Art.18. Artikel 9, § 2, van het decreet van 8 februari 1999 betreffende de ambten en bekwaamheidsbewijzen van de leden van het onderwijzend personeel in de hogescholen ingericht of gesubsidieerd door de Franse Gemeenschap, gewijzigd bij de decreten van 12 december 2000 en 20 december 2001, wordt vervangen door de volgende bepaling :
  " § 2. Het personeelslid bedoeld in § 1, lid 1, met uitzondering van de meesterassistenten belast met het administratief en juridisch beheer en de meesterassistenten belast met het financieel en boekhoudkundig beheer, moet houder zijn van het getuigschrift van pedagogische bekwaamheid voor het hoger onderwijs, bepaald bij het decreet van 17 juli 2002 ".
Art.18. L'article 9, § 2, du décret du 8 février 1999 relatif aux fonctions et titres des membres du personnel enseignant des hautes écoles organisées ou subventionnées par la Communauté française, modifié par les décrets des 12 décembre 2000 et 20 décembre 2001, est remplacé par la disposition suivante :
  " § 2. Le membre du personnel visé au § 1, alinéa 1, à l'exception des maîtres assistants chargés de la gestion administrative et juridique et des maîtres assistants chargés de la gestion financière et comptable, doit être porteur du certificat d'aptitude pédagogique approprié à l'enseignement supérieur, défini par le décret du 17 juillet 2002. "

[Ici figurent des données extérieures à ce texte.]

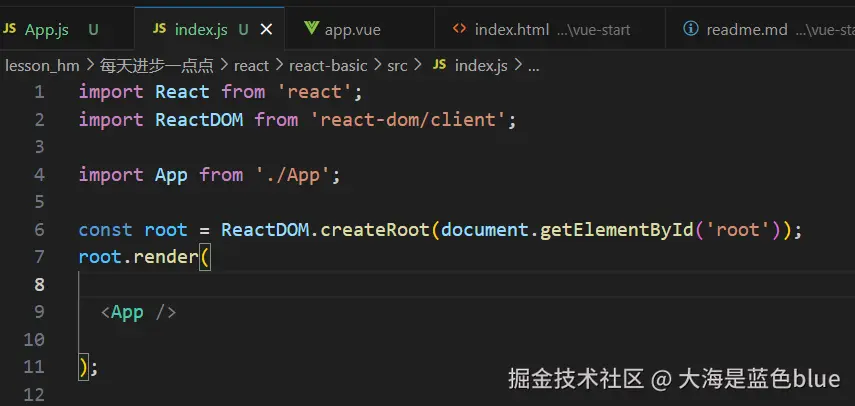
Task: Click the JS icon on App.js tab
Action: (9, 29)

Art.19. In artikel 46 van hetzelfde decreet, gewijzigd bij de decreten van 31 mei 1999 en 20 juli 2000, wordt het volgend lid ingevoegd tussen de leden 2 en 3 :
  " In afwijking van artikel 9, § 2, worden de leermeesters praktische vorming, de meesterassistenten en de docenten in functie in een hogeschool als tijdelijken tussen 1 februari 1999 en 1 september 2002 geacht te voldoen aan de voorwaarden inzake de vereiste bekwaamheidsbewijzen om in vast verband benoemd of aangeworven te worden indien ze houder zijn van een van de volgende pedagogische bekwaamheidsbewijzen : diploma van onderwijzer(es) voorschools onderwijs, het diploma van onderwijzer(es) lager onderwijs, geaggregeerde lager secundair onderwijs, geaggregeerde hoger secundair onderwijs, geaggregeerde hoger onderwijs, getuigschrift van pedagogische bekwaamheid, getuigschrift van gemiddelde technische normale cursussen of diploma van pedagogische bekwaamheid. "

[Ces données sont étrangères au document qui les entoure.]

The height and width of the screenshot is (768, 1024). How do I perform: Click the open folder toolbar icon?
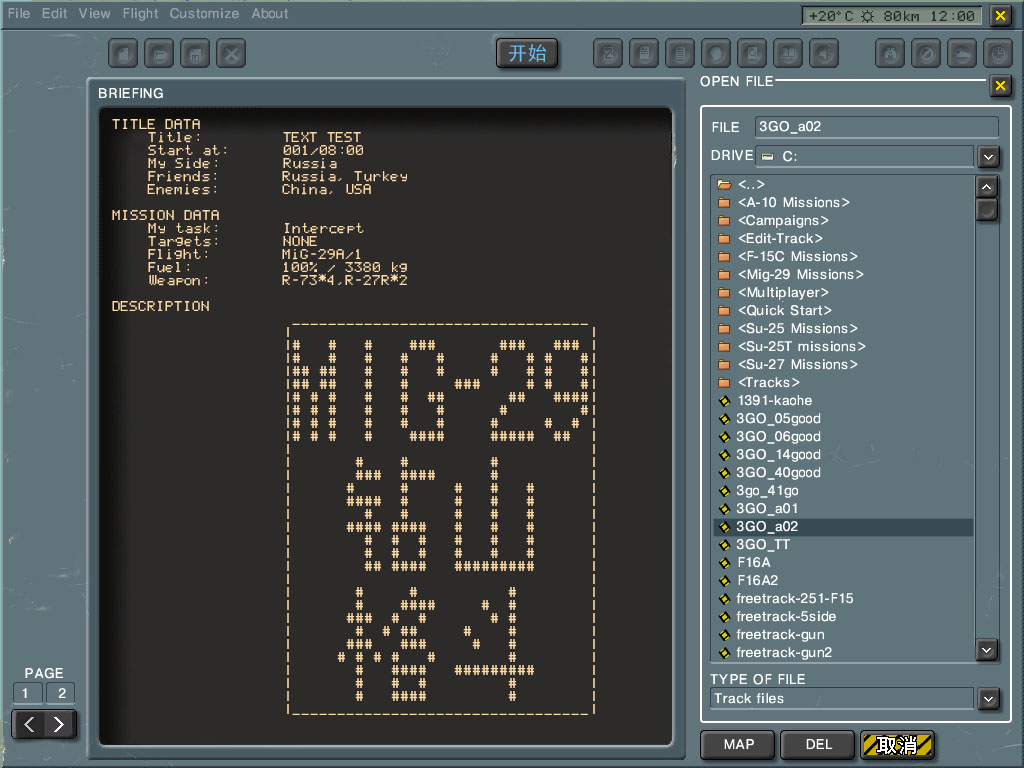coord(159,53)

Art.19. Dans l'article 46 du même décret, modifié par les décrets du 31 mai 1999 et 20 juillet 2000, l'alinéa suivant est inséré entre les alinéas 2 et 3 :
  " Par dérogation à l'article 9, § 2, les maîtres de formation pratique, les maîtres assistants et les chargés de cours en fonction dans une haute école comme temporaires entre le 1er février 1999 et le 1er septembre 2002 sont réputés satisfaire aux conditions de titres requis pour être nommés ou engagés à titre définitif s'ils sont porteurs d'un des titres pédagogiques suivants : le diplôme d'instituteur(trice) préscolaire, le diplôme d'instituteur(trice) primaire, l'agrégation de l'enseignement secondaire inférieur, l'agrégation de l'enseignement secondaire supérieur, l'agrégation de l'enseignement supérieur, le certificat d'aptitude pédagogique, le certificat d'aptitudes pédagogiques, le certificat de cours normaux techniques moyens ou le diplôme d'aptitudes pédagogiques. "
Afdeling 3. - Inwerkingtreding.
Section 3. - Entrée en vigueur.
Art. 20. Dit decreet treedt in werking op 1 september 2002.
Art. 20. Le présent décret entre en vigueur le 1er septembre 2002.